Recent studies have described disease-associated expression patterns of long non-coding RNAs (lncRNAs) associated with neurodevelopment and neurodegeneration, highlighting their potential as regulators of function and therefore potential therapeutic targets. Oligodendrocyte (OL) dysfunction drives central nervous system myelin disruption in neurological disorders, but the mechanisms underlying impaired myelin patterns are still poorly understood. In this study, we uncover a role for the lncRNA MYRACL (myelination regulating oligodendrocyte-associated lncRNA) as a regulator of functional maturation and OL myelination. Analysis of RNA-sequencing data performed in human postmortem brain tissue revealed MYRACL to be among the top enriched genes expressed in the OL population compared to the OL precursor cell cluster.
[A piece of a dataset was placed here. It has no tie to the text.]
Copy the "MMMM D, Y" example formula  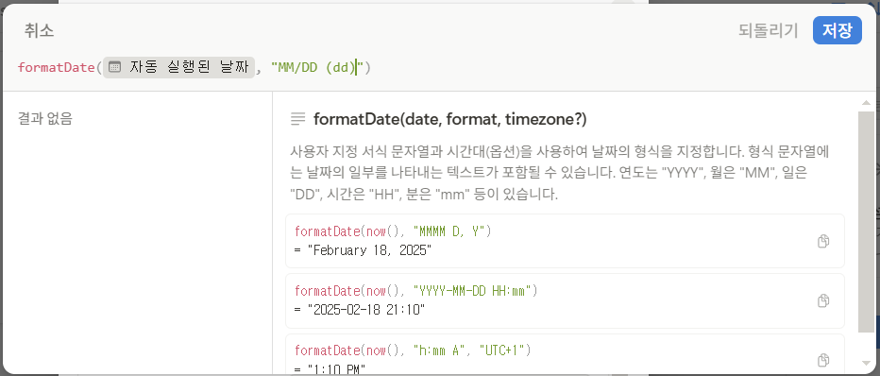(822, 241)
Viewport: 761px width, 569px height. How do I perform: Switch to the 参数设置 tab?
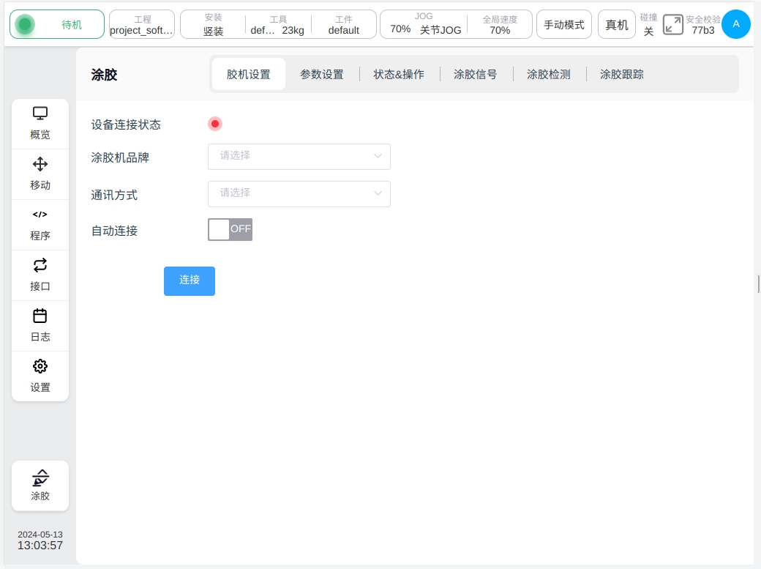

We validated this finding in an embryonic stem cell-derived oligodendroglia cell culture model. Analysis of evolutionary conservation and protein coding potential showed that MYRACL is non-coding and may exhibit conserved regions across mammalian species. Further co-expression analysis of lncRNAs-mRNAs suggested that expression of MYRACL positively correlates with genes known to be involved in driving oligodendroglia differentiation. GapmeR-mediated knockdown of nuclear MYRACL disrupted OL maturation in vitro, while lentivirus-mediated overexpression promoted OL differentiation with enhancement of myelin formation in vitro. Our findings highlight MYRACL as a novel regulatory mechanism in human OL maturation and myelination. By providing a human, translationally relevant platform, this work advances our ability to model human myelination in vitro and paves the way for precision medicine approaches targeting lncRNA-mediated dysregulation in neurodevelopmental and neurodegenerative diseases.